↓
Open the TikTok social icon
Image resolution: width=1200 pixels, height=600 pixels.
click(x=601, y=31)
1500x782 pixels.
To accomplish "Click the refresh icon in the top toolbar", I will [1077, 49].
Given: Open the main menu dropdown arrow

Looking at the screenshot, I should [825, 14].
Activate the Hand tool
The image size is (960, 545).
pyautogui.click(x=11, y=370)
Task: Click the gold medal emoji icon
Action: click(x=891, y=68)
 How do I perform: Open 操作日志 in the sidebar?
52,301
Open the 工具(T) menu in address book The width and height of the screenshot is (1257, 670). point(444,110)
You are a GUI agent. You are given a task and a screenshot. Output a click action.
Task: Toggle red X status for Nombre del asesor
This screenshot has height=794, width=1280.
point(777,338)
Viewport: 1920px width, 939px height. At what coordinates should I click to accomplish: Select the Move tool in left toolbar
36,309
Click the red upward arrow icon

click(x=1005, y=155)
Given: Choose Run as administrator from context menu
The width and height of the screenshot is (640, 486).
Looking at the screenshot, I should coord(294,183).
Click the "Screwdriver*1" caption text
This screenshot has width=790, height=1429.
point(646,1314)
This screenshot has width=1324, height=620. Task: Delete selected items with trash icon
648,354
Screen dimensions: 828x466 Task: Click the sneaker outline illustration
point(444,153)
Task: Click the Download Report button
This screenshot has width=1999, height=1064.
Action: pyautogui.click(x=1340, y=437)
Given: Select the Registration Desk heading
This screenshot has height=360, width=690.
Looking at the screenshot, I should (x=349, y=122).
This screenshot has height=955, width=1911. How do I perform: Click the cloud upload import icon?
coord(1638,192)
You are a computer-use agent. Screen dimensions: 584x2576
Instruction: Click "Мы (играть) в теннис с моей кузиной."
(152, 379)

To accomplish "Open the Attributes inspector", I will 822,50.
↑
**TASK TO CARRY OUT**
The reply must repeat all of the records precisely.

**ANSWER SPACE**
Open the TikTok social icon
Image resolution: width=1200 pixels, height=600 pixels.
click(x=601, y=31)
1500x782 pixels.
To accomplish "Click the refresh icon in the top toolbar", I will [1077, 49].
Given: Open the main menu dropdown arrow

Looking at the screenshot, I should [825, 14].
Activate the Hand tool
The image size is (960, 545).
pyautogui.click(x=11, y=370)
Task: Click the gold medal emoji icon
Action: click(x=891, y=68)
 How do I perform: Open 操作日志 in the sidebar?
52,301
Open the 工具(T) menu in address book The width and height of the screenshot is (1257, 670). point(444,110)
You are a GUI agent. You are given a task and a screenshot. Output a click action.
Task: Toggle red X status for Nombre del asesor
This screenshot has height=794, width=1280.
point(777,338)
Viewport: 1920px width, 939px height. At what coordinates should I click to accomplish: Select the Move tool in left toolbar
36,309
Click the red upward arrow icon

click(x=1005, y=155)
Given: Choose Run as administrator from context menu
The width and height of the screenshot is (640, 486).
Looking at the screenshot, I should coord(294,183).
Click the "Screwdriver*1" caption text
This screenshot has width=790, height=1429.
point(646,1314)
This screenshot has width=1324, height=620. Task: Delete selected items with trash icon
648,354
Screen dimensions: 828x466 Task: Click the sneaker outline illustration
point(444,153)
Task: Click the Download Report button
This screenshot has width=1999, height=1064.
Action: pyautogui.click(x=1340, y=437)
Given: Select the Registration Desk heading
This screenshot has height=360, width=690.
Looking at the screenshot, I should (x=349, y=122).
This screenshot has height=955, width=1911. How do I perform: Click the cloud upload import icon?
coord(1638,192)
You are a computer-use agent. Screen dimensions: 584x2576
Instruction: Click "Мы (играть) в теннис с моей кузиной."
(152, 379)

To accomplish "Open the Attributes inspector", I will 822,50.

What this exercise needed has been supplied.